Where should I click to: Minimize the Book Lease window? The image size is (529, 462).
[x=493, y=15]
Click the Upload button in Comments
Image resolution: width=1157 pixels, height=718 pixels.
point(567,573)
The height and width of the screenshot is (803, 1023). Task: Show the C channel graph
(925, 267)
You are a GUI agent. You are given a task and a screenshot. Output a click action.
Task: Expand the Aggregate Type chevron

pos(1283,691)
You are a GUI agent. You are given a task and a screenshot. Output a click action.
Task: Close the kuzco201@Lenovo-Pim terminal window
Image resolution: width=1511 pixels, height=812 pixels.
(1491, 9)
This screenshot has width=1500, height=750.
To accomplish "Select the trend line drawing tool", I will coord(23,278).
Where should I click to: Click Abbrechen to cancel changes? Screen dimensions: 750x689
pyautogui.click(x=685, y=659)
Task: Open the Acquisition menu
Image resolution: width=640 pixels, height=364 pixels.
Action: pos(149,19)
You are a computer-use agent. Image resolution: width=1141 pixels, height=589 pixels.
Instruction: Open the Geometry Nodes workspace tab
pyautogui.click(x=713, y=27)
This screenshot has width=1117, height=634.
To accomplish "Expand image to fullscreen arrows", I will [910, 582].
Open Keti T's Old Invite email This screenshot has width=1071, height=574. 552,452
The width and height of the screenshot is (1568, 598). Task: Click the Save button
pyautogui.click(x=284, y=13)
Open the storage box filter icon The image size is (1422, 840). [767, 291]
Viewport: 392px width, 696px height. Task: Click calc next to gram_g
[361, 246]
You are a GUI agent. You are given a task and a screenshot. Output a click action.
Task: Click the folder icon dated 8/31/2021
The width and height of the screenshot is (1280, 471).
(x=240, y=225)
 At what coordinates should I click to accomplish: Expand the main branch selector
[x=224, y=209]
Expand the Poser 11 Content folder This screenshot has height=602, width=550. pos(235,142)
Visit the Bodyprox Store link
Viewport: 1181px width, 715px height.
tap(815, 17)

• Activity
Repeat all of the material, exactly as it reads.

• Output
Where should I click to: Minimize the Book Lease window? The image size is (529, 462).
[x=493, y=15]
Click the Upload button in Comments
Image resolution: width=1157 pixels, height=718 pixels.
point(567,573)
The height and width of the screenshot is (803, 1023). Task: Show the C channel graph
(925, 267)
You are a GUI agent. You are given a task and a screenshot. Output a click action.
Task: Expand the Aggregate Type chevron

pos(1283,691)
You are a GUI agent. You are given a task and a screenshot. Output a click action.
Task: Close the kuzco201@Lenovo-Pim terminal window
Image resolution: width=1511 pixels, height=812 pixels.
(1491, 9)
This screenshot has width=1500, height=750.
To accomplish "Select the trend line drawing tool", I will coord(23,278).
Where should I click to: Click Abbrechen to cancel changes? Screen dimensions: 750x689
pyautogui.click(x=685, y=659)
Task: Open the Acquisition menu
Image resolution: width=640 pixels, height=364 pixels.
Action: pos(149,19)
You are a computer-use agent. Image resolution: width=1141 pixels, height=589 pixels.
Instruction: Open the Geometry Nodes workspace tab
pyautogui.click(x=713, y=27)
This screenshot has width=1117, height=634.
To accomplish "Expand image to fullscreen arrows", I will [910, 582].
Open Keti T's Old Invite email This screenshot has width=1071, height=574. 552,452
The width and height of the screenshot is (1568, 598). Task: Click the Save button
pyautogui.click(x=284, y=13)
Open the storage box filter icon The image size is (1422, 840). [767, 291]
Viewport: 392px width, 696px height. Task: Click calc next to gram_g
[361, 246]
You are a GUI agent. You are given a task and a screenshot. Output a click action.
Task: Click the folder icon dated 8/31/2021
The width and height of the screenshot is (1280, 471).
(x=240, y=225)
 At what coordinates should I click to accomplish: Expand the main branch selector
[x=224, y=209]
Expand the Poser 11 Content folder This screenshot has height=602, width=550. pos(235,142)
Visit the Bodyprox Store link
Viewport: 1181px width, 715px height.
tap(815, 17)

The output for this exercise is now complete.